DomDom and TPD, with the support of the British Council in Vietnam, are delighted to present the premiere screenings of MAKE A SILENCE – MUSICAL DIALOGUES IN ASIA

followed by a discussion and Q&A with London-based ethnomusicologist and filmmaker Barley Norton.

Time: two sessions – 7pm and 8:30pm, 2 Oct 2019 – please register in advance via https://tinyurl.com/yyn8utmk
Venue: TPD Centre, 51 Trần Hưng Đạo Street, Hanoi.

Free entry, limited seating (40 people each screening), so registration is required. To register, please see the URL above.
Any further information please contact Hải Anh: 0912 120 598

MAKE A SILENCE – MUSICAL DIALOGUES IN ASIA
30 minutes, 2019, directed by Barley Norton, edited by Louise Boer
Languages: English and Vietnamese, with English subtitles
Trailer: https://vimeo.com/360533490

“Make a Silence – A sensory feast of musical and visual experimentation”

The Hanoi New Music Festival 2018 was an historic event. It was the largest festival of exploratory forms of new music that has ever been held in Vietnam, and artists from countries across Southeast Asia and Japan came to Hanoi to participate. The film Make a Silence: Musical Dialogues in Asia showcases the diverse, multimedia performances that took place at the Festival, including sound art for theatre and video, underground music and free improvisation. Like the Festival itself, Make a Silence is a sensory feast of musical and visual exploration.

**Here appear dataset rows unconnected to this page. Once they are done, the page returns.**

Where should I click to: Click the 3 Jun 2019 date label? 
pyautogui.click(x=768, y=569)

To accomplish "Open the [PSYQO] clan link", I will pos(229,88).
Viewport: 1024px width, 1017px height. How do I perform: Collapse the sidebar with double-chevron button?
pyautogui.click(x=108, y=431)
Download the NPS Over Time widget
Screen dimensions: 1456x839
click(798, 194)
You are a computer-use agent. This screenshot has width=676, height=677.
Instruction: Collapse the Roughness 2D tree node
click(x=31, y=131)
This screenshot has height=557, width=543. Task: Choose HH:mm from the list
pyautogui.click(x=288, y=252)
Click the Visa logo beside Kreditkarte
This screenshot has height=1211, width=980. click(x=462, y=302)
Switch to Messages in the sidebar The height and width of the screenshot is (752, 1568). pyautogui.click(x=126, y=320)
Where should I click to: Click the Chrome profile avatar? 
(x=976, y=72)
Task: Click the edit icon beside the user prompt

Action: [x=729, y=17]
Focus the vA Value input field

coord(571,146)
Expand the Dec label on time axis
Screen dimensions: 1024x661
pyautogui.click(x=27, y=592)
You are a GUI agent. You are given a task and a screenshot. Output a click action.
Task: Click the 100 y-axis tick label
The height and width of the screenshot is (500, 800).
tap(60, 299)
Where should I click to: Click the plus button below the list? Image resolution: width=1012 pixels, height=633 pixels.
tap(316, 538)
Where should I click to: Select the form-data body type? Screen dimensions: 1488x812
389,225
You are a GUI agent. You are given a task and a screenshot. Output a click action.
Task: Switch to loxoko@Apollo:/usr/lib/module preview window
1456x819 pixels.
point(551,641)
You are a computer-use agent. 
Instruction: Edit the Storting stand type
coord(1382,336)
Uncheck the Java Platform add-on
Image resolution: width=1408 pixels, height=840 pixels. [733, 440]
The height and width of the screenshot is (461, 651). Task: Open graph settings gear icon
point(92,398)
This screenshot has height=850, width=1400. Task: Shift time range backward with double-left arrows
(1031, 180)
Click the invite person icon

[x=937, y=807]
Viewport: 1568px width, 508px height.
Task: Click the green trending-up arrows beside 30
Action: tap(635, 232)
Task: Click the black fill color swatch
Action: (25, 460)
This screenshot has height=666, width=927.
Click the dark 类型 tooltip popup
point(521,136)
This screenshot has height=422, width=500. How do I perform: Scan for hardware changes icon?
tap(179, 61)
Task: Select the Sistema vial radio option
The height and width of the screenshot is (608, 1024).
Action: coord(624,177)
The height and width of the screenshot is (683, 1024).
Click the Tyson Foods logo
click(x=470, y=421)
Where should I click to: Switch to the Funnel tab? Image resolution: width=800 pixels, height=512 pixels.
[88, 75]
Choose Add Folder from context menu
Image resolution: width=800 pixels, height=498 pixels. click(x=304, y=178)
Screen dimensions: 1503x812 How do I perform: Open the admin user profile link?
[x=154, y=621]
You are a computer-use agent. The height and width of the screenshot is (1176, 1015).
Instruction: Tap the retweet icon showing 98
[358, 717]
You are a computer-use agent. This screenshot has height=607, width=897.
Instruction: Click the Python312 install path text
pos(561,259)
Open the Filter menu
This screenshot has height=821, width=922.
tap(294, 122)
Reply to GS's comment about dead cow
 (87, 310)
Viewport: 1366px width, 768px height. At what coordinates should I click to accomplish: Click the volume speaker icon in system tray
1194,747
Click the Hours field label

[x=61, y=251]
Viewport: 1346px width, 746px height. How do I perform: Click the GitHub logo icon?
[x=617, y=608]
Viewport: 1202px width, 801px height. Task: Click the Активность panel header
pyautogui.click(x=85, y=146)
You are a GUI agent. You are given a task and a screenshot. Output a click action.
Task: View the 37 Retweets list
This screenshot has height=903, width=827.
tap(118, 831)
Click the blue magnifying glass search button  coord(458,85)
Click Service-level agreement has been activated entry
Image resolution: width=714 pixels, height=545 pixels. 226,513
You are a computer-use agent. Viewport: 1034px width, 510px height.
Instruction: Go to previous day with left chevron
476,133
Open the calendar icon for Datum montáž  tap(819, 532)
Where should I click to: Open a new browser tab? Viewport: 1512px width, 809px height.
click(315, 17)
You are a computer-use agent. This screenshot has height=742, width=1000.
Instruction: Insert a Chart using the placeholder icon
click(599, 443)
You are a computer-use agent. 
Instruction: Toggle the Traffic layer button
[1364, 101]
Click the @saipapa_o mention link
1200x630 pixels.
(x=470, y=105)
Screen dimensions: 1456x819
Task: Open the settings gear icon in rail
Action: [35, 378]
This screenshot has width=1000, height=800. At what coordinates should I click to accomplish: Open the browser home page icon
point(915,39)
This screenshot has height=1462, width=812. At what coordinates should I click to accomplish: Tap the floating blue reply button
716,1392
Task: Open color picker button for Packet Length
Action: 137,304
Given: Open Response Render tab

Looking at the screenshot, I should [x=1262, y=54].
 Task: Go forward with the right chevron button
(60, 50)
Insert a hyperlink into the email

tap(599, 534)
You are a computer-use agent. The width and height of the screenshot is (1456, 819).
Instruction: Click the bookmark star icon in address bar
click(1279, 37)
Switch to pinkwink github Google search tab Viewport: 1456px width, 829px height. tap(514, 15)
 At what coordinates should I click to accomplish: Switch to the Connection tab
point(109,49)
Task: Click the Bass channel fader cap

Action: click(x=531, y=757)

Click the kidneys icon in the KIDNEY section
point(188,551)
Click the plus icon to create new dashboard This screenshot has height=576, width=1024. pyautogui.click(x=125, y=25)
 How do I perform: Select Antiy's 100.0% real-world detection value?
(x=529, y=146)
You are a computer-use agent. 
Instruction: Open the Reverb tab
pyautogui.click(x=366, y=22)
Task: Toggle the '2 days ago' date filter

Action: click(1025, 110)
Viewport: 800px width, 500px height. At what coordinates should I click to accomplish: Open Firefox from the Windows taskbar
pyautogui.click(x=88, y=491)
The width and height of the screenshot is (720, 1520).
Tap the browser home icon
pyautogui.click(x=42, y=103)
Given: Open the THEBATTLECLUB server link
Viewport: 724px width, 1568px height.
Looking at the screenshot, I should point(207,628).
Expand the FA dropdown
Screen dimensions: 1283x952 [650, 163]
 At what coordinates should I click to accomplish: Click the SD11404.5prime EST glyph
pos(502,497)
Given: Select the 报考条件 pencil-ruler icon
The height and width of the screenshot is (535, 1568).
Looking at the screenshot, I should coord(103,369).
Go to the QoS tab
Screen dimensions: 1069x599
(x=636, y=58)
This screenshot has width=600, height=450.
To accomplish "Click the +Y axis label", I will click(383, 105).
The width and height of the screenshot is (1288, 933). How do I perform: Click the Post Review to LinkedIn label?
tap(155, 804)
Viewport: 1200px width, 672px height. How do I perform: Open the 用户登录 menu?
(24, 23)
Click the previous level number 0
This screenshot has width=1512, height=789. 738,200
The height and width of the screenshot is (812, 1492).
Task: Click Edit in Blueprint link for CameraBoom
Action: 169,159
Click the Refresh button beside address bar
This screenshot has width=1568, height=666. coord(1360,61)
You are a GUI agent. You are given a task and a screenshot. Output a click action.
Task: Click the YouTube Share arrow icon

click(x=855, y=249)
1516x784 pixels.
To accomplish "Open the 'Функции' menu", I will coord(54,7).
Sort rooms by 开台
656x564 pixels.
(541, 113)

Combining vivid artistic images, conversations with musicians and footage of concerts, the film meditates on transnational dialogue in the contemporary music scene in Asia. Artists featured in the film include Otomo Yoshihide (Japan), Trần Thị Kim Ngọc (Vietnam), Jiradej Setabundhu (Thailand), Red Slumber (Vietnam), Siew-Wai Kok (Malaysia), Otto Sidharta (Indonesia) and Yii Kah Hoe (Malaysia).


About the director:
Barley Norton is Reader in Ethnomusicology in the Music Department at Goldsmiths, University of London. In addition to Make a Silence, he is the director of the film Hanoi Eclipse: The Music of Dai Lam Linh (56 minutes, 2010) distributed by DER (see http://www.der.org/films/hanoi-eclipse.html). He is also the author of the book Songs for the Spirits: Music and Mediums in Modern Vietnam (University of Illinois Press, 2009), and is co-editor of two volumes: Music and Protest in 1968 (Cambridge University Press, 2013), which won the American Musicology Society’s 2014 Ruth A. Solie Award; and Music as Heritage (Routledge, 2019). At Goldsmiths, he set up the filmmaking course “Ethnographic Film and Music Research” as part of the MA in Music (Ethnomusicology).


About the editor:
Louise Boer is a London-based video artist and associate lecturer in Visual Anthropology and Ethnographic Film and Music Research at Goldsmiths, University of London. Her film work spans documentary and experimental film but revolves mostly around music; creating visuals as well as live and produced music videos. Louise’s work has a distinctive personal, experimental and dreamlike aesthetic, characterised by creative and intuitive editing, hand-held camera work, ethereal light play and a strong focus on natural elements and textures. Over the past ten years Louise has been collaborating extensively with internationally renowned bands such as Squarepusher’s Shobaleader One, Philip Gropper’s Philm, Lauren Kinsella, Vula Viel, Marius Neset and the London Sinfonietta.